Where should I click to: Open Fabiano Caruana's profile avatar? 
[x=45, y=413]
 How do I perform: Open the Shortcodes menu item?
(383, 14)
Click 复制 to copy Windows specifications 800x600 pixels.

...

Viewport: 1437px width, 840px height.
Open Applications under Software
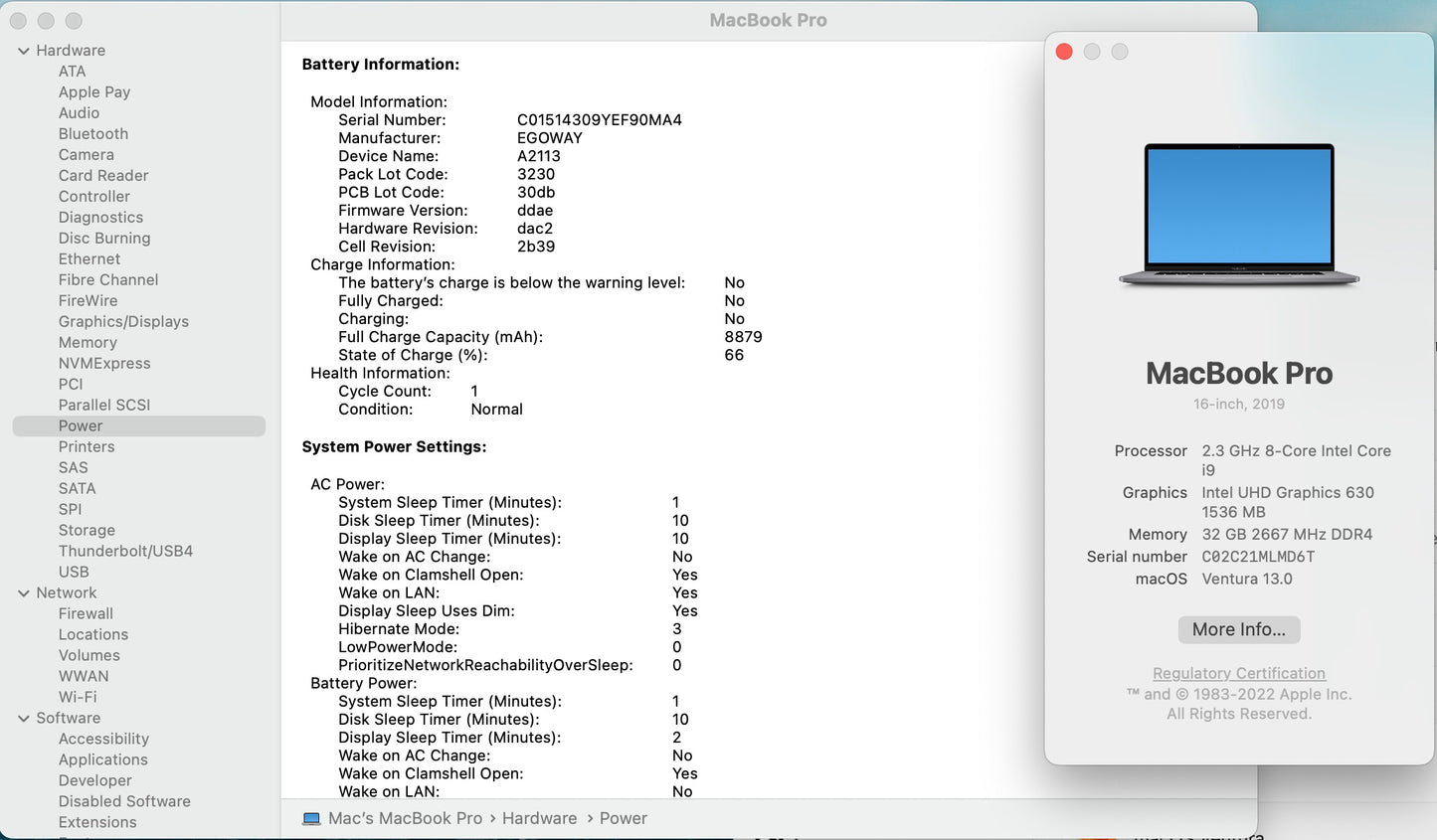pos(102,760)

* * *

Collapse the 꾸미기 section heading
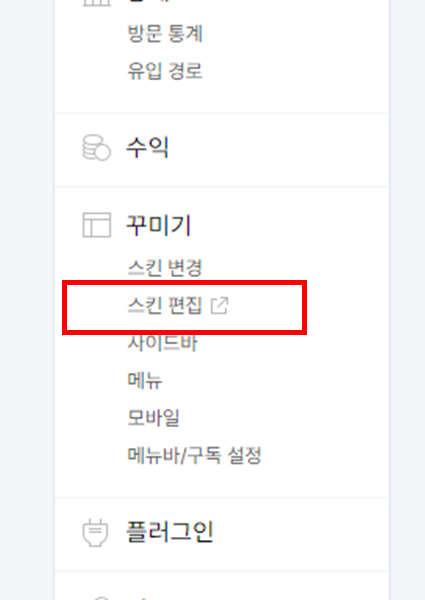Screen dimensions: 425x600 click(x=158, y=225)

### What is being asked
Look through the material above and print exactly the lines from the one containing "Where should I" to the one containing "Click 复制 to", both included, and nothing more.

### Solution to the exercise
Where should I click to: Open Fabiano Caruana's profile avatar? 
[x=45, y=413]
 How do I perform: Open the Shortcodes menu item?
(383, 14)
Click 复制 to copy Windows specifications 800x600 pixels.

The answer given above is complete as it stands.